Human Nature

Torture, Mind, and Body

Does torture inflict lasting psychological harm?

Yesterday we examined the CIA’s reasons for involving psychologists in the Bush torture—sorry, I meant detainee interrogation program. The psychologist’s job was to figure out how to inflict unbearable anguish on prisoners without requiring violence, or at least without leaving visible scars.

But what about mental scars?

In the Los Angeles Times , Sarah Gantz and Ben Meyerson look into the controversy:

The conclusion in recently released Justice Department memos that CIA interrogation techniques would not cause prolonged mental harm is disputed by some doctors and psychologists, who say that the mental damage incurred from the practices is significant and undeniable. … Interrogation techniques undoubtedly have lasting effects, [professor Nina Thomas of NYU] said, such as paranoia, anxiety, hyper-vigilance and “the destruction of people’s personalities.” … “Some of these [techniques] clearly have a very real physical component,” said Dr. Allen Keller, director of the Bellevue/NYU Program for Survivors of Torture. He cited waterboarding. … A prisoner deprived of sleep may be overwhelmed with memories of torture when they become tired years later, Keller said. The same is true, he said, for the stomach growls of those tortured by starvation.

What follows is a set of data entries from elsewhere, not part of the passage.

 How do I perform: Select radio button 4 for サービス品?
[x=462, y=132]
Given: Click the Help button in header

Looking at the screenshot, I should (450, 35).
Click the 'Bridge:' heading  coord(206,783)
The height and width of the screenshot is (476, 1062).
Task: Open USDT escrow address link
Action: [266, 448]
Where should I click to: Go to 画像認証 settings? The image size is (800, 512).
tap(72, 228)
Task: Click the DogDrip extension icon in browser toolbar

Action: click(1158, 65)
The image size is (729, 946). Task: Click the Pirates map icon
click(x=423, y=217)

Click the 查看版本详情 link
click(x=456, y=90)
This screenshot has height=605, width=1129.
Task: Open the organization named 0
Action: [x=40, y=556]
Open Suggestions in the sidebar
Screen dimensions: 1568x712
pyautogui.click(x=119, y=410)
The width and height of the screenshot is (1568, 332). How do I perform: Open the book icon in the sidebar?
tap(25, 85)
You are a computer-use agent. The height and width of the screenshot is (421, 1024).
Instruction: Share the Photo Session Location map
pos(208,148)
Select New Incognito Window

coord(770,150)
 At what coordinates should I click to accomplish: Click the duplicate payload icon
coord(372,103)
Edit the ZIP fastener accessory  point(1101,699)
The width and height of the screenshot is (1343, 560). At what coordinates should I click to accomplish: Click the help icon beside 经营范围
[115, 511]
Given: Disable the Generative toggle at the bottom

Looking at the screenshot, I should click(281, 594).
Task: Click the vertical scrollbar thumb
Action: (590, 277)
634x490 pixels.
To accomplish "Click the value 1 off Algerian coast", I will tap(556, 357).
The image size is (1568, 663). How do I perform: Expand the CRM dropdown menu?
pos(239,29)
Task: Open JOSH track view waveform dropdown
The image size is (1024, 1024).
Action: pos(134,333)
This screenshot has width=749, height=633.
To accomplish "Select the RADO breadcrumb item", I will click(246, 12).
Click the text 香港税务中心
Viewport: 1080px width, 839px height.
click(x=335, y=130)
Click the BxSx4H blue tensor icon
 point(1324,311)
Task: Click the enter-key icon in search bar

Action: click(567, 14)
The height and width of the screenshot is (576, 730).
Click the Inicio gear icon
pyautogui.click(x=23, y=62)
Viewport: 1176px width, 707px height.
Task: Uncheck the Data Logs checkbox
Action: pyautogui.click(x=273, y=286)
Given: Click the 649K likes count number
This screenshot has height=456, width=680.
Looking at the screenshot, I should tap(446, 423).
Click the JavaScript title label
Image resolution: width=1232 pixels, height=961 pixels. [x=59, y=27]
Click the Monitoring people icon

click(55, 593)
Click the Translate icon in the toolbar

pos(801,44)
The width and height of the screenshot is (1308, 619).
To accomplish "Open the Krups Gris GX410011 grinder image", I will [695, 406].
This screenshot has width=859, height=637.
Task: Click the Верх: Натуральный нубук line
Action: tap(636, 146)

I’ll go a step further. The problem isn’t just that the techniques are physical. The problem is that the mind itself is physical. I just got back from a conference at Cambridge University sponsored by the John Templeton Foundation . In a series of seminars with neuroscientists and philosophers—among them, Chris Frith of University College London, Alva Noe of the University of California-Berkeley, and Fraser Watts of Cambridge—we explored how physiology, mental activity, and environmental conditions transform one another. You can’t torture the mind without altering the brain. And since the brain is part of the body—in fact, the part of the body that most influences all the others—the marks you leave are pervasive. You can alter any physical process in which the mind is involved: sleep, eating, conversation, love, going out in public, or all of the above.

The U.S. military knows this. Its brochure for service members with post-traumatic stress disorder states:

PTSD is a condition that develops after someone has experienced a life-threatening situation, such as combat. In PTSD, the event must have involved actual or threatened death or serious injury and caused an emotional reaction involving intense fear, hopelessness, or horror. … People who have PTSD have experiences from all three of these categories [“Re-experience the event over and over again,” “Avoid people, places, or feelings that remind you of the event,” and Feel ‘keyed up’ or on-edge all the time”] that stay with them most of the time and interfere with their ability to live their life or do their job.

I look forward to watching Bush’s lawyers explain before Congress—and maybe the International Criminal Court—why this diagnosis doesn’t apply to water-boarded detainees.